* [Exercise goal]
The records below are to be restated word for word; their pictures are not.

*** Available records ***

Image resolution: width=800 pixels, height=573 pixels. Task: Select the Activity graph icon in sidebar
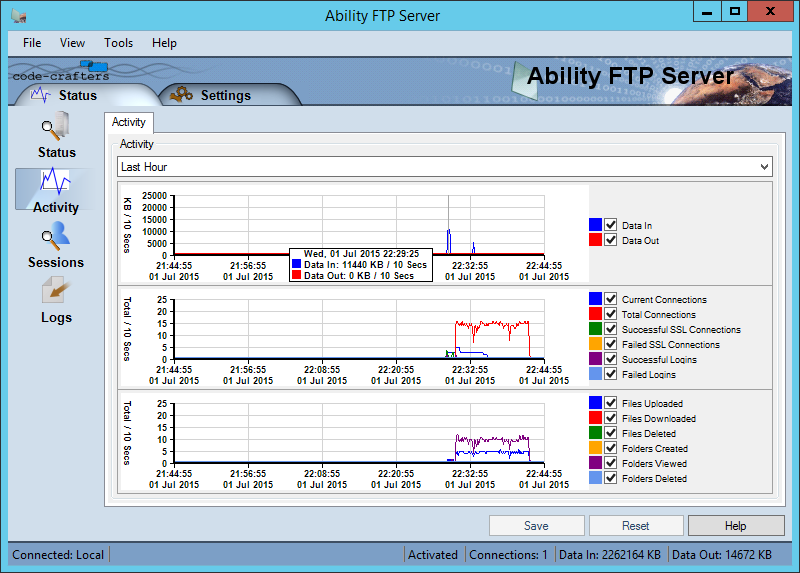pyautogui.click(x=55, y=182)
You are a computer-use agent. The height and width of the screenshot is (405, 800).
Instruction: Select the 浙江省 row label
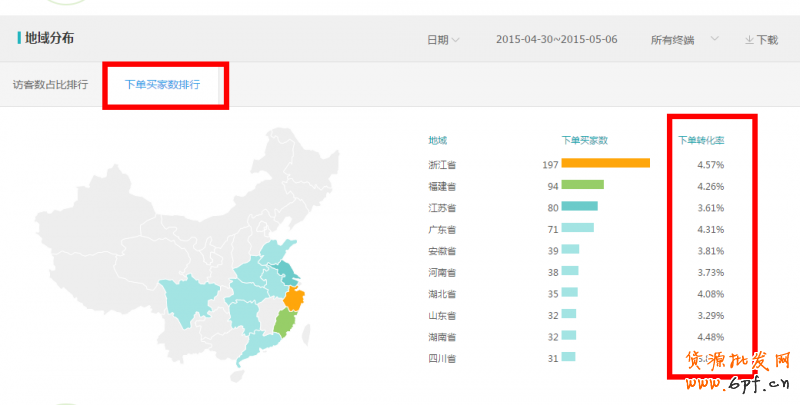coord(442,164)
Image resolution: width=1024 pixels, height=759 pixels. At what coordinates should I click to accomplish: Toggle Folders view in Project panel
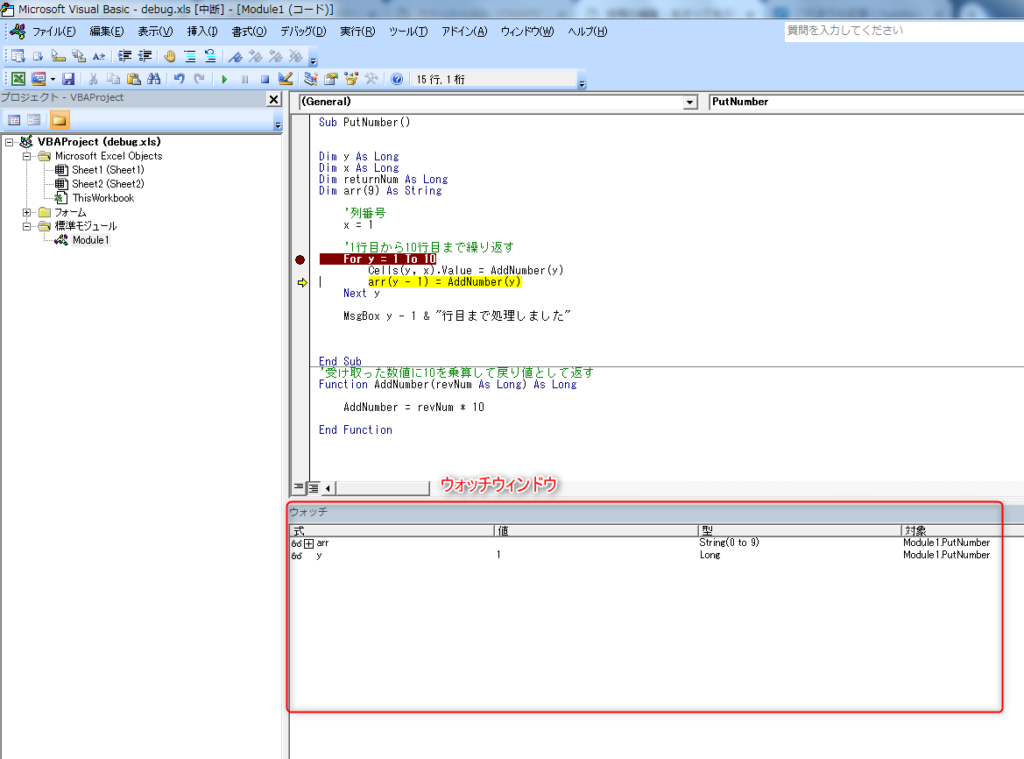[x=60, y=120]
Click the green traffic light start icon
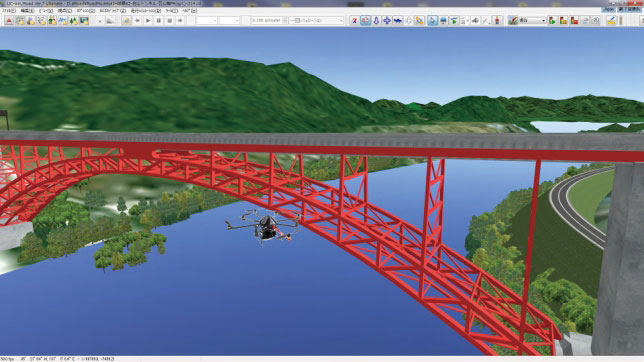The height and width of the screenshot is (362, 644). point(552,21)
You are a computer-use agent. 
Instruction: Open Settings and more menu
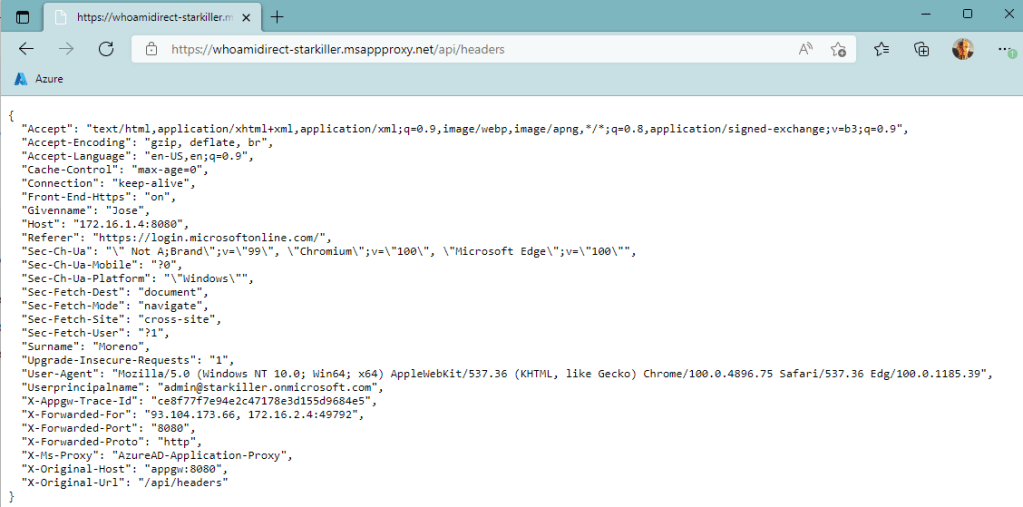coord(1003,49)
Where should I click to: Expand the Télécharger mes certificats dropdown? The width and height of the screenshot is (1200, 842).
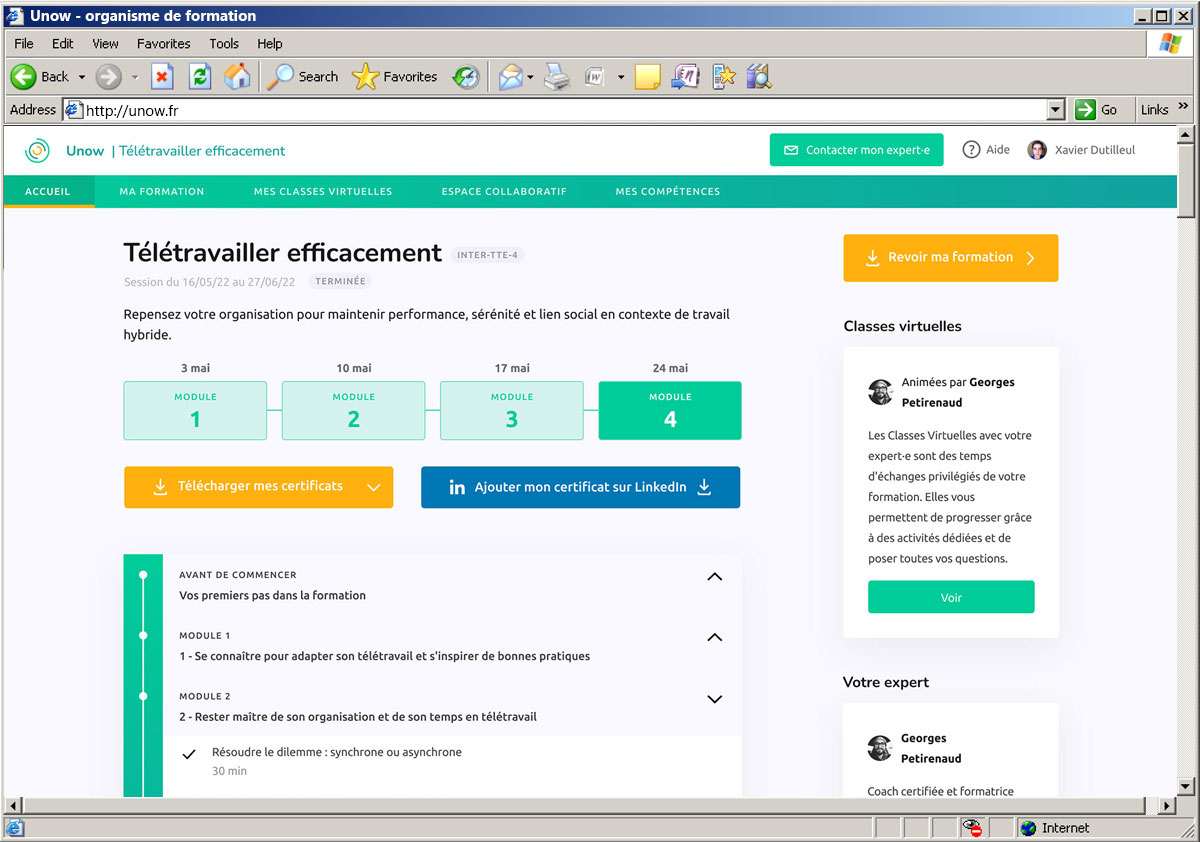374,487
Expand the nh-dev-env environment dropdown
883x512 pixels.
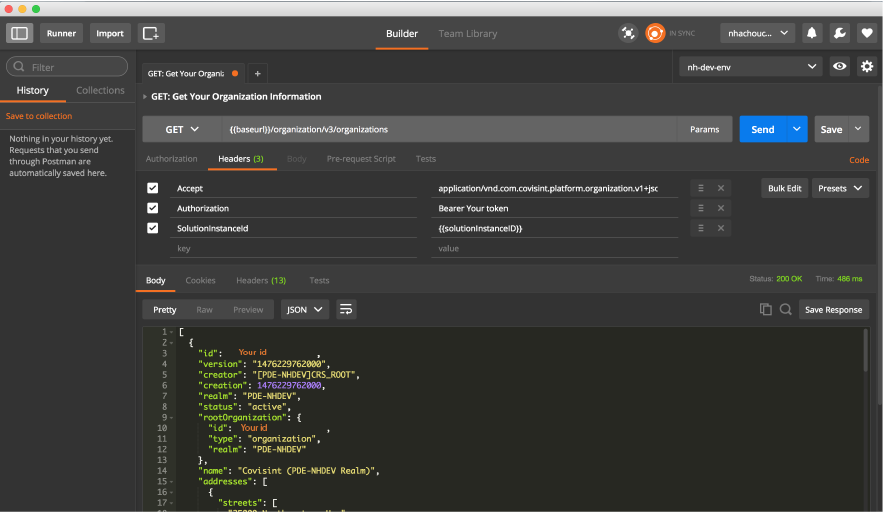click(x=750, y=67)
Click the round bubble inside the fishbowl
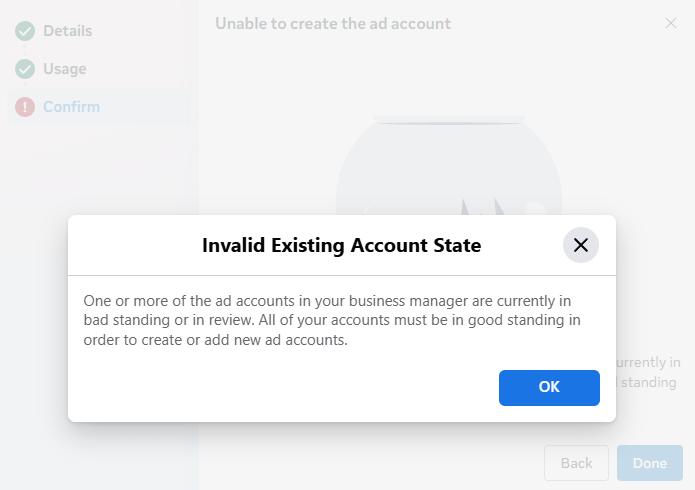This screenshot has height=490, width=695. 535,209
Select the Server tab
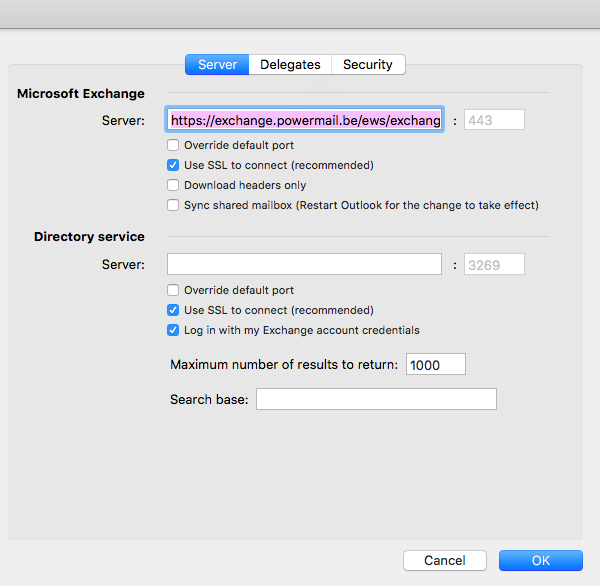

*** End of Available records ***

* [Answer below]
Image resolution: width=800 pixels, height=573 pixels. Task: Select the Activity graph icon in sidebar
pyautogui.click(x=55, y=182)
You are a computer-use agent. The height and width of the screenshot is (405, 800).
Instruction: Select the 浙江省 row label
coord(442,164)
Image resolution: width=1024 pixels, height=759 pixels. At what coordinates should I click to accomplish: Toggle Folders view in Project panel
[x=60, y=120]
Click the green traffic light start icon
The height and width of the screenshot is (362, 644). point(552,21)
You are a computer-use agent. 
Instruction: Open Settings and more menu
coord(1003,49)
Where should I click to: Expand the Télécharger mes certificats dropdown? The width and height of the screenshot is (1200, 842).
374,487
Expand the nh-dev-env environment dropdown
883x512 pixels.
click(x=750, y=67)
Click the round bubble inside the fishbowl
This screenshot has height=490, width=695. 535,209
Select the Server tab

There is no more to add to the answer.